Ad agencies also believed that older folks had already developed brand loyalty so there was very little opportunity for a marketer to get them to try new things or switch brands. Little Miss 50 Plus was just simply too old and set in her ways.
But you know what? We're Boomers and we really don't fit that profile at all. That may have been the case with the previous generation, but not for us. Study after study shows that Boomers love trying the latest barbecue chip or gadget. We are a generation with a fairly short attention span and like to be in the know.
For better or for worse, we are early adopters and constantly looking for the new-new thing. Our online usage is very close to the usage of 18-44 year olds. Consequently, our online shopping is also on par with younger people, only we have more money and are spending more of it online.

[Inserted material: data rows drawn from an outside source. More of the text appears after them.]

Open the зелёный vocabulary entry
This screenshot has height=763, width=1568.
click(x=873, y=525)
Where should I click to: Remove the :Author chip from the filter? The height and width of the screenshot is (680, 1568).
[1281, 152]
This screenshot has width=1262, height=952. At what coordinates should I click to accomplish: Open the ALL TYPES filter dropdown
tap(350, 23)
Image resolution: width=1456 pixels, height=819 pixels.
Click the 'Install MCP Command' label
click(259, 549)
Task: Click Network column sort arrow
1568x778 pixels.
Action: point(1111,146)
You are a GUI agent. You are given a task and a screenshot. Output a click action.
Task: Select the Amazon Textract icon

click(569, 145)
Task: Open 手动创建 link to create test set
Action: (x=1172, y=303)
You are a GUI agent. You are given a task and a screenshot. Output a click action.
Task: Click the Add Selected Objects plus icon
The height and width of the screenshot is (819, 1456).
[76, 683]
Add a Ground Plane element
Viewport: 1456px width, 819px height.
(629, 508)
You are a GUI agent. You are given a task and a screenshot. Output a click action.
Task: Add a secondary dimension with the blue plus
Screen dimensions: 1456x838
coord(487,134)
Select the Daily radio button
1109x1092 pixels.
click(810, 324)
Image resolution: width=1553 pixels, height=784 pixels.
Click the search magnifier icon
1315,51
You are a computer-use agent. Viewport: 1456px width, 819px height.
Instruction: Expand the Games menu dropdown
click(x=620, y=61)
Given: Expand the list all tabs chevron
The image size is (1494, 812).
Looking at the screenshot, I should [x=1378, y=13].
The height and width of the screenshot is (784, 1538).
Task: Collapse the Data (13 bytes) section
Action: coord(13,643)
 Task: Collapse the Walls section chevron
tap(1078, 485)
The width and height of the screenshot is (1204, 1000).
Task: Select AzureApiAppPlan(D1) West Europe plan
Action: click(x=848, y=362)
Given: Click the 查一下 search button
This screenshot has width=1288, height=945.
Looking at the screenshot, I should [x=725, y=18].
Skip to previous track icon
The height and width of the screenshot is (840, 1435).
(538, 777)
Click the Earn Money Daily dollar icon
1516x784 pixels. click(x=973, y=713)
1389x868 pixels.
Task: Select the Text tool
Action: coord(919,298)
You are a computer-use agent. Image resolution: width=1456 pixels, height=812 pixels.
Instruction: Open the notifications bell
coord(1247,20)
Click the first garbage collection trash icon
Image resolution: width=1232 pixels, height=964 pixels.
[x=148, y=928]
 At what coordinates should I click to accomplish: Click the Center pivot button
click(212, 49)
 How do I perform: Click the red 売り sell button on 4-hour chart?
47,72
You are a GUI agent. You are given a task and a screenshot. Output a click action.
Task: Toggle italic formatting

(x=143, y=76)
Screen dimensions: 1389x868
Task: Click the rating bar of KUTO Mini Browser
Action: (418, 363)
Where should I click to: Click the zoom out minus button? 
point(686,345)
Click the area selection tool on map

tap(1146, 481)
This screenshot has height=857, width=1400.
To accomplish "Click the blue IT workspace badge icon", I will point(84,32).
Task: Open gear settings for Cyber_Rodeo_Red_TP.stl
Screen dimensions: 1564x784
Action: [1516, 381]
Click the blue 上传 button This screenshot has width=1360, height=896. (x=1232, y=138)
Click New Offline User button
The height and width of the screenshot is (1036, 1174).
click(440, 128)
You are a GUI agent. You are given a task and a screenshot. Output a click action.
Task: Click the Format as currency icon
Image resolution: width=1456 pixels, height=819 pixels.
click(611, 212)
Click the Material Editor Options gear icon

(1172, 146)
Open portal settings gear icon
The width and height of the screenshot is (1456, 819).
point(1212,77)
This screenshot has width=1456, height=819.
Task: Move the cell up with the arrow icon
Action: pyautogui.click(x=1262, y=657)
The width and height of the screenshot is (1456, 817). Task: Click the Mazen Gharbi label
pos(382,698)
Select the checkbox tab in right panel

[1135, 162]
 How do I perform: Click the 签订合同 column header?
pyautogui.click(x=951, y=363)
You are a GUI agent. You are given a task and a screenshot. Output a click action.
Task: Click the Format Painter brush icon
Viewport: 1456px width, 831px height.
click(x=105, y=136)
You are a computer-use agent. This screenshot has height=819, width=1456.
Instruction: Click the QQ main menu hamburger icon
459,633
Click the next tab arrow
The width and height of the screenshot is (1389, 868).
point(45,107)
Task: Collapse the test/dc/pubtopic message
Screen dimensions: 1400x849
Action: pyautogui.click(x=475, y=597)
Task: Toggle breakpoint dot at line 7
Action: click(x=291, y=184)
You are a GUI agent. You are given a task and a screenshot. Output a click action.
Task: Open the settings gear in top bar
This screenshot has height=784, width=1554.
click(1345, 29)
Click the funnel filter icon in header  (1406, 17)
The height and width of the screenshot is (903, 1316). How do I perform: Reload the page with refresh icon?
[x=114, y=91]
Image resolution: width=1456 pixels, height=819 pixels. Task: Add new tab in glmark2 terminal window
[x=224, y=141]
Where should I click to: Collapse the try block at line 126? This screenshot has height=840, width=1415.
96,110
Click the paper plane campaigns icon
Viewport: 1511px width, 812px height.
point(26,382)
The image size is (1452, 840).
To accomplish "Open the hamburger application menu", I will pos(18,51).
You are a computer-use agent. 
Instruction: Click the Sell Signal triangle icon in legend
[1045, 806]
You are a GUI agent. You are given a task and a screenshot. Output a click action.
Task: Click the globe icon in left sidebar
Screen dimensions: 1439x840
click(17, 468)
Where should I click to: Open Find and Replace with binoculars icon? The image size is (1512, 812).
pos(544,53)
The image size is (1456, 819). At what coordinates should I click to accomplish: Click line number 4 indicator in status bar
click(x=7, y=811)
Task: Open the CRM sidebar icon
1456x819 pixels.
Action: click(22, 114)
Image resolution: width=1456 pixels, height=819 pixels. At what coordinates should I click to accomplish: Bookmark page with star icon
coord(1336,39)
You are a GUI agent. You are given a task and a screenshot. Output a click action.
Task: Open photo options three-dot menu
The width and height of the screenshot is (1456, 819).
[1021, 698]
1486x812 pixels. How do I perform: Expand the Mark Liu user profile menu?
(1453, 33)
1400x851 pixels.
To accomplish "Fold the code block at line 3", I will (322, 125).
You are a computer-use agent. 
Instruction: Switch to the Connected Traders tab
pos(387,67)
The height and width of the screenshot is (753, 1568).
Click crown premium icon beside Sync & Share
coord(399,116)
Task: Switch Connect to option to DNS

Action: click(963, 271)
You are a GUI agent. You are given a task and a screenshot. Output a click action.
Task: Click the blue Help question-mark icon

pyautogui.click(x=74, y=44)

The automotive industry very recently put out information showing that people over 50 are 15 times more likely to buy a new car and a more expensive car than our younger counterparts. Last year, the 55-plus demo accounted for 40 percent of all car sales, according to the Wall Street Journal, up from 33 percent in 2008.
The travel industry has quietly known, for a long time, that it's the Boomers who are spending the big bucks on travel. The restaurant industry says that Boomers are what's keeping it afloat. The entertainment industry has made a bundle on movies about older people with pics like Hope Floats and Marigold Hotel, starring older actors like Meryl Streep and Tommy Lee Jones. I haven't seen studies on the beauty industry, but with all the new wrinkle zappers and hair products for "more mature" hair, not to mention the multi-billion dollar hair coloring industry, 50-plus must be pretty big business.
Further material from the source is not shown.